- _Dataset extract_:
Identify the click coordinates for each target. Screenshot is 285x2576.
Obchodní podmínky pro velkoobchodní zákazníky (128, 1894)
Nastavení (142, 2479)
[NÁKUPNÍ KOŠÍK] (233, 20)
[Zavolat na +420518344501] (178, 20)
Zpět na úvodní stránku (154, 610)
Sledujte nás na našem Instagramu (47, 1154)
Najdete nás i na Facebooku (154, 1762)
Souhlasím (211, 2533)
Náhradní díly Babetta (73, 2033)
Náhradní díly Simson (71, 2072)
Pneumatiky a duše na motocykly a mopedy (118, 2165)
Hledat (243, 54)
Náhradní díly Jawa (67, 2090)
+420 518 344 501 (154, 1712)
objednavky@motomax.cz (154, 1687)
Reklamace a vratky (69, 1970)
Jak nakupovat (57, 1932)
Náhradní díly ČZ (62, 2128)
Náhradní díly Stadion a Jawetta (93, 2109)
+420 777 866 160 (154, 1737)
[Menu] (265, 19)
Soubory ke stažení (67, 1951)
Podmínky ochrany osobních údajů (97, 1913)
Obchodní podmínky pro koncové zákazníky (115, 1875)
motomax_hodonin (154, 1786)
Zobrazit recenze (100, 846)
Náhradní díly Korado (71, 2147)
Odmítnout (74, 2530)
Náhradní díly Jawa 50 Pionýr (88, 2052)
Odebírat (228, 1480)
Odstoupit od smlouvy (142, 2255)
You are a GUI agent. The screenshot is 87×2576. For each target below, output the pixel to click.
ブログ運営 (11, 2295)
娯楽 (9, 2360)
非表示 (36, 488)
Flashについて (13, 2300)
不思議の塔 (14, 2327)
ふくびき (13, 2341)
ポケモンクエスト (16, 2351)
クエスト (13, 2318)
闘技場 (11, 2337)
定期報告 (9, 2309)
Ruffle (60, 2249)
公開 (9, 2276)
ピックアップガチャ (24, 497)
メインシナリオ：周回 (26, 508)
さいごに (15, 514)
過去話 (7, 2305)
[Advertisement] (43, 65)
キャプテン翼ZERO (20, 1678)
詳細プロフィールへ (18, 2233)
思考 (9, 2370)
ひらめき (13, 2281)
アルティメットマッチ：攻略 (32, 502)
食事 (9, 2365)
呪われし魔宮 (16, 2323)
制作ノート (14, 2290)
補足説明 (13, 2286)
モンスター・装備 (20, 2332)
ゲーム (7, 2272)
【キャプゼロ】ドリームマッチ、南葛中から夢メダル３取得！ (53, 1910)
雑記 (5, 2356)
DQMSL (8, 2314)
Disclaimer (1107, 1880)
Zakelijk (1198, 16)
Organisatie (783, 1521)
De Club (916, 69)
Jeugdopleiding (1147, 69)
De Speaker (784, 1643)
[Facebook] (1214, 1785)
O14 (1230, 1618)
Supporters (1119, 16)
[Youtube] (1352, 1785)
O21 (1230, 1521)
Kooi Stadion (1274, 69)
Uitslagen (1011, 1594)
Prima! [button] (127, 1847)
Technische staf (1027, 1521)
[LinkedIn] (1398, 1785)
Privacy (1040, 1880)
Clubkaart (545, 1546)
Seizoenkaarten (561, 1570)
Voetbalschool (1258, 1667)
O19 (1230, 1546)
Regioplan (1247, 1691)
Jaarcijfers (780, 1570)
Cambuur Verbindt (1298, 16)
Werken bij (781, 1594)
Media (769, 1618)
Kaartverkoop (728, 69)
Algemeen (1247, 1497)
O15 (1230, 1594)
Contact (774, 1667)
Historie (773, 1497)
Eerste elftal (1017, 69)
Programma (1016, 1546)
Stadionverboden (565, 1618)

- _Task details_: Reproduce only the lines from the line containing "詳細プロフィールへ (18, 2233)" to the last line of the material above, both of those lines included.

- _Response to the task_:
詳細プロフィールへ (18, 2233)
思考 (9, 2370)
ひらめき (13, 2281)
アルティメットマッチ：攻略 (32, 502)
食事 (9, 2365)
呪われし魔宮 (16, 2323)
制作ノート (14, 2290)
補足説明 (13, 2286)
モンスター・装備 (20, 2332)
ゲーム (7, 2272)
【キャプゼロ】ドリームマッチ、南葛中から夢メダル３取得！ (53, 1910)
雑記 (5, 2356)
DQMSL (8, 2314)
Disclaimer (1107, 1880)
Zakelijk (1198, 16)
Organisatie (783, 1521)
De Club (916, 69)
Jeugdopleiding (1147, 69)
De Speaker (784, 1643)
[Facebook] (1214, 1785)
O14 (1230, 1618)
Supporters (1119, 16)
[Youtube] (1352, 1785)
O21 (1230, 1521)
Kooi Stadion (1274, 69)
Uitslagen (1011, 1594)
Prima! [button] (127, 1847)
Technische staf (1027, 1521)
[LinkedIn] (1398, 1785)
Privacy (1040, 1880)
Clubkaart (545, 1546)
Seizoenkaarten (561, 1570)
Voetbalschool (1258, 1667)
O19 (1230, 1546)
Regioplan (1247, 1691)
Jaarcijfers (780, 1570)
Cambuur Verbindt (1298, 16)
Werken bij (781, 1594)
Media (769, 1618)
Kaartverkoop (728, 69)
Algemeen (1247, 1497)
O15 (1230, 1594)
Contact (774, 1667)
Historie (773, 1497)
Eerste elftal (1017, 69)
Programma (1016, 1546)
Stadionverboden (565, 1618)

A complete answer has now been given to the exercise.